Re-posted from: https://bkamins.github.io/julialang/2022/07/15/main.html
Introduction
Many users are attracted to Julia because it offers good performance of code
execution. It is possible, because Julia programs are compiled to native
machine code before they are executed. At the same time Julia is a convenient
tool in interactive data science sessions.
However, there is a fine line between doing data analysis in an interactive
session and writing a script that is meant to be executed many times after
its creation. The problem is that often interactive session turns into
a script eventually, and there is a temptation to use the code originally
written verbatim in that script.
In this post I will explain why I personally never do it. Instead when
I realize that I will need some code many times I change my mindset
how it should be written.
The points I rise in my post today are commonly known so most likely what I
discuss is not new for many of the readers. However, I decided to write it as
keeping them in mind is especially important when coding in Julia, as opposed
to, for example, R or Python, as I will explain in this post.

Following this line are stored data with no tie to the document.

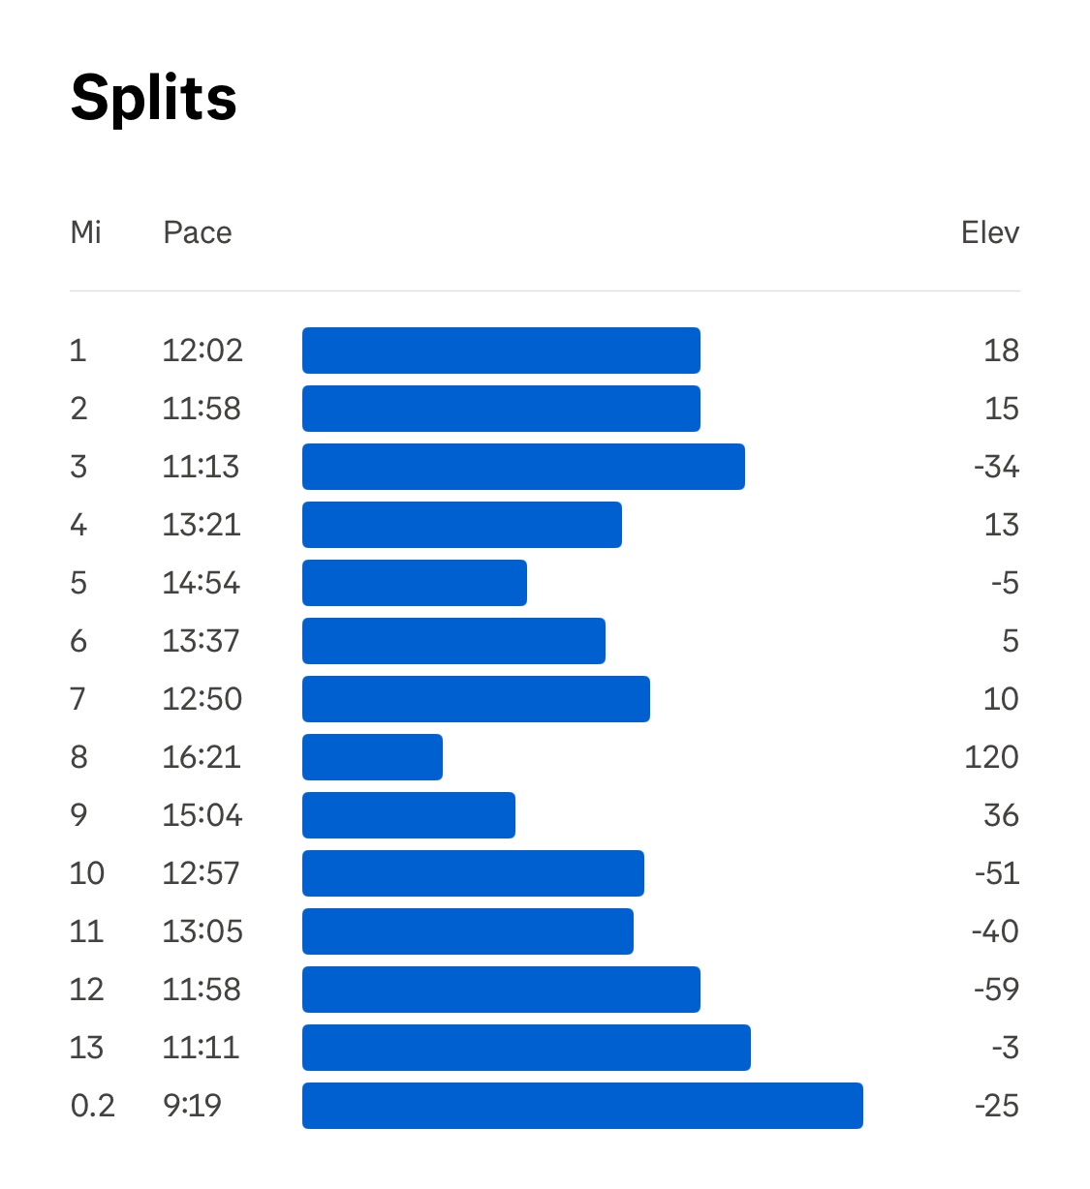Click the 14:54 pace value

click(x=201, y=583)
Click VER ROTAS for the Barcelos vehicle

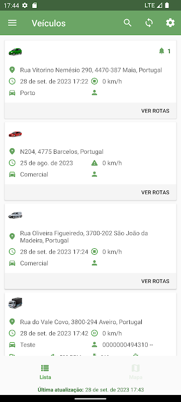tap(155, 192)
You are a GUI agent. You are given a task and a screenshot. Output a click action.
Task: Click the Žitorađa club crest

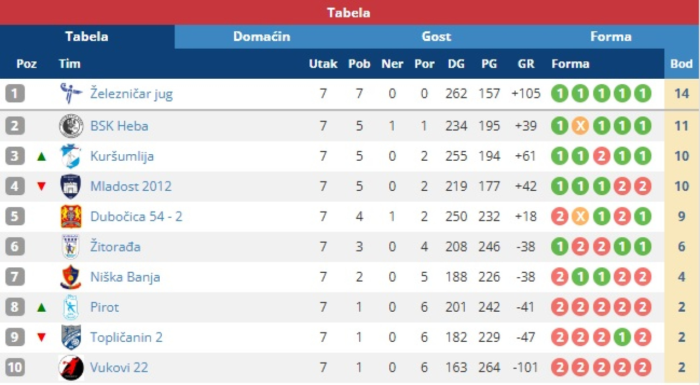(x=71, y=247)
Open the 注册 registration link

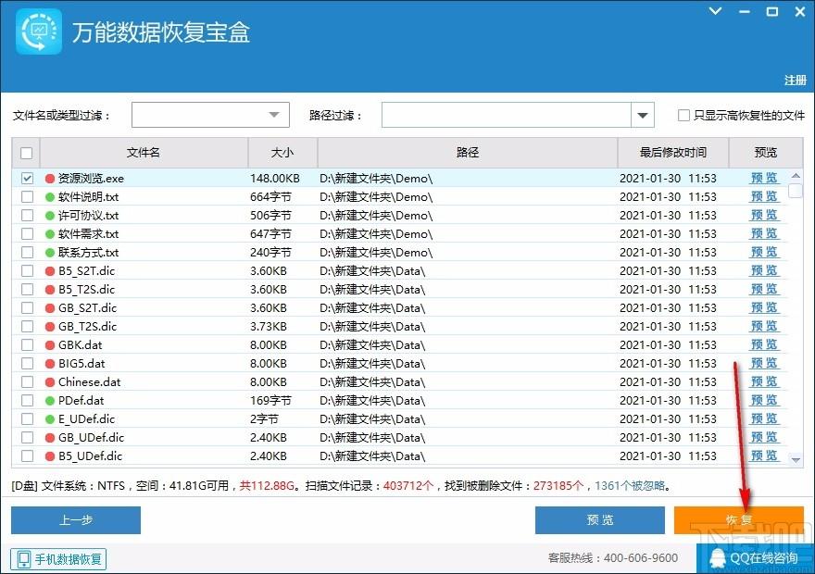click(x=795, y=81)
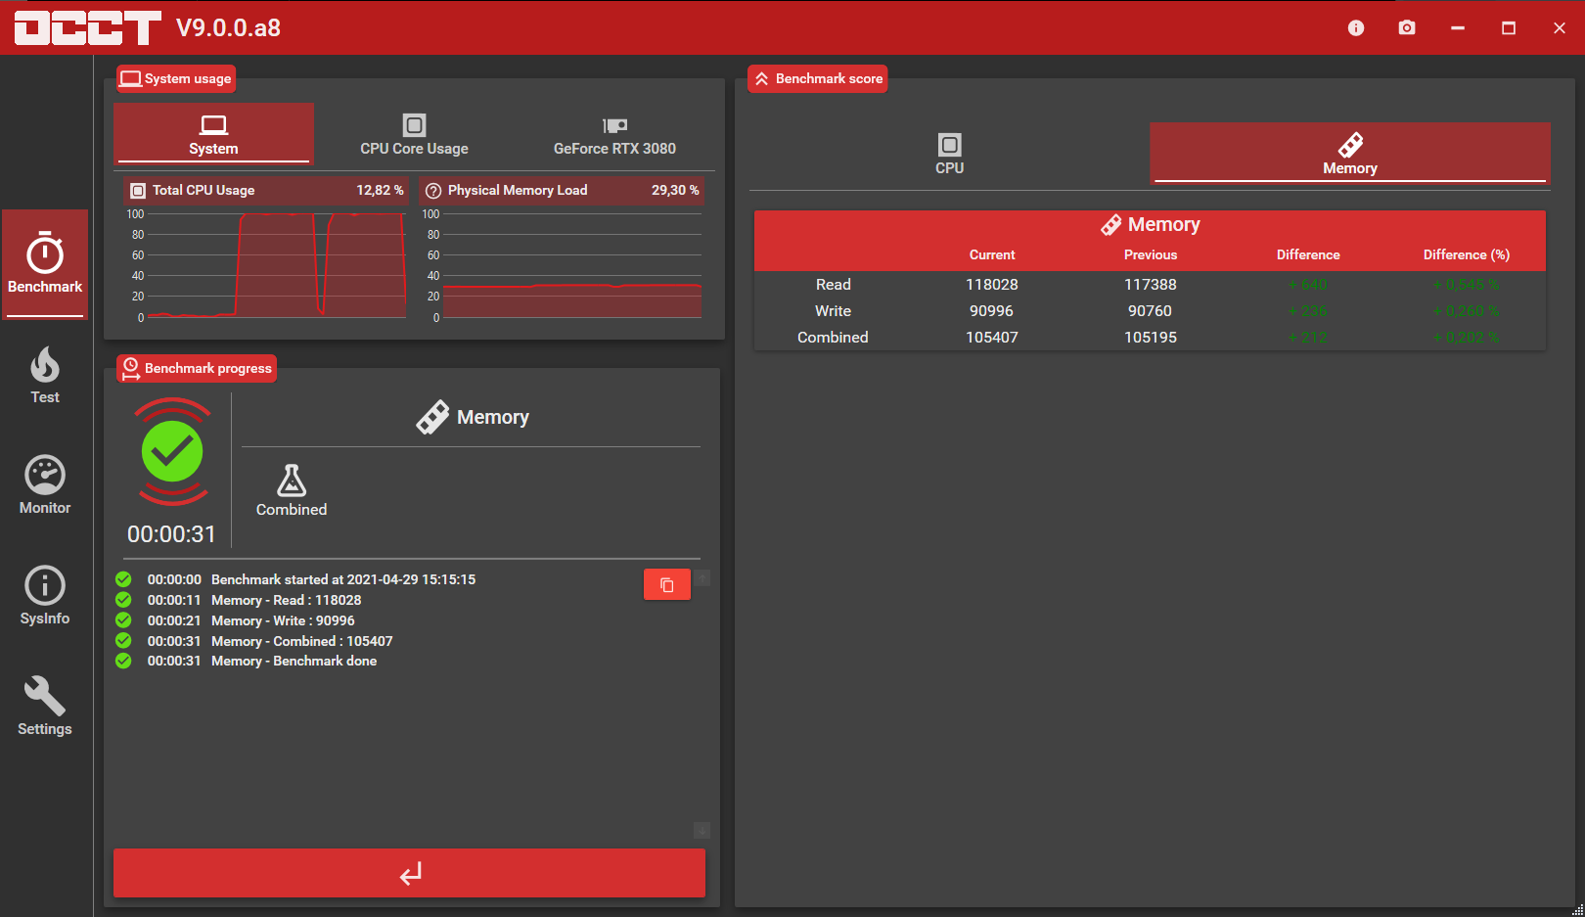This screenshot has height=917, width=1585.
Task: Select Memory tab in Benchmark score
Action: (x=1349, y=154)
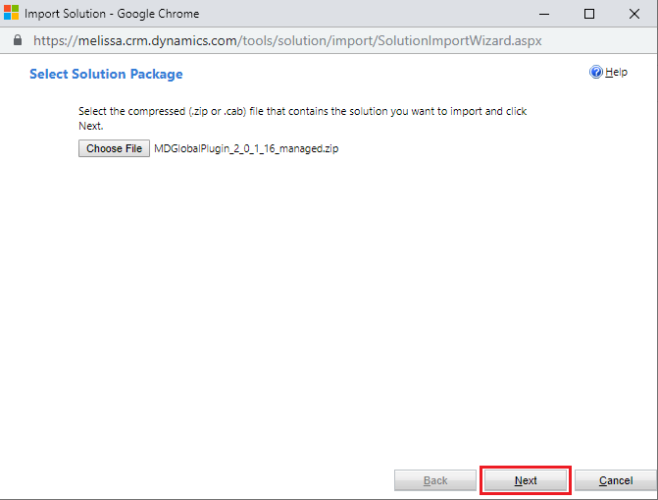The width and height of the screenshot is (658, 500).
Task: Click the blue Help question mark icon
Action: (x=595, y=73)
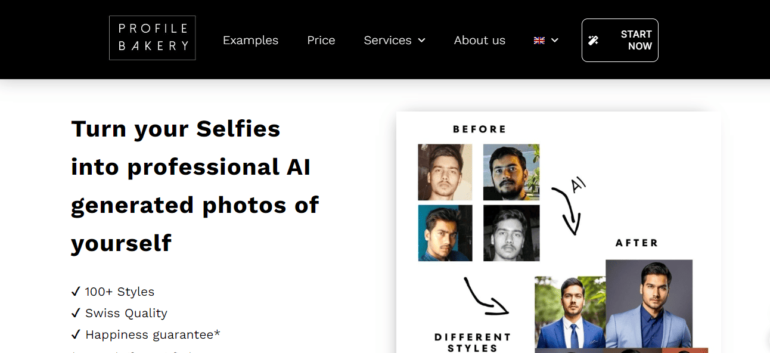This screenshot has height=353, width=770.
Task: Click the headline about turning selfies into AI photos
Action: point(194,185)
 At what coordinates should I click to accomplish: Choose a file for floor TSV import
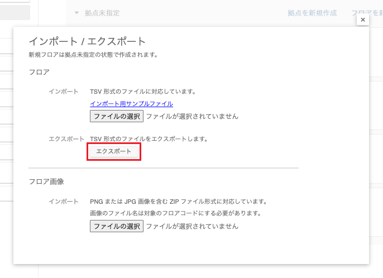117,116
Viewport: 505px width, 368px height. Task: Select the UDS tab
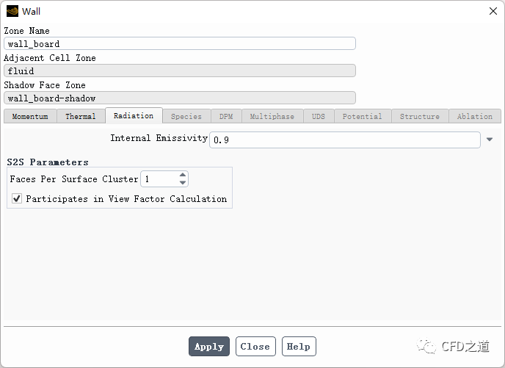[x=319, y=116]
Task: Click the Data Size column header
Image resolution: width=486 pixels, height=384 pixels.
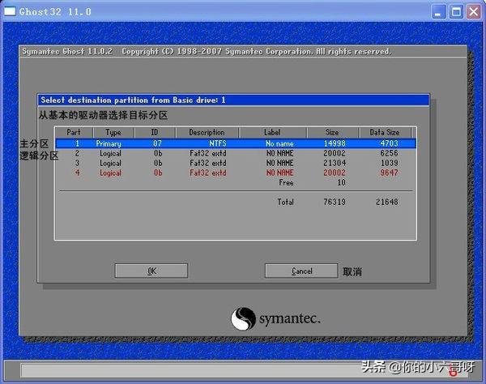Action: click(x=384, y=132)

The post was tested under Julia 1.7.2 and Julia 1.9.0-DEV.575.
How do I define interactive and script coding style?
There are many aspects in which a well written program is different from a log
of an interactive session. However, in my opinion, the most important one is
that in interactive session one heavily uses global variables, while in programs
preferably no global variables are used. Instead, I typically define main
function taking no arguments and I implement all top-level logic in this
function.
The three most important reasons why this is a desirable practice are:
- performance;
- “forgotten variable” problem;
- Julia’s variable scoping rules.
Let me give examples of these three potential problems.
Are loops in Julia fast?
One of the selling points of Julia is that for loops are fast, as opposed
to R or Python. However, you might ask if this is really always the case.
Let us check (start a fresh Julia session):
julia> s = 0
0
julia> @time for i in 1:10^8
s += i
end
5.766783 seconds (200.00 M allocations: 2.980 GiB, 6.07% gc time)
julia> s
5000000050000000
This is not fast. The reason is clear for any relatively experienced Julia
user. In the loop we refer to s
variable that is global. It is one of the
first things one learns when one starts using Julia.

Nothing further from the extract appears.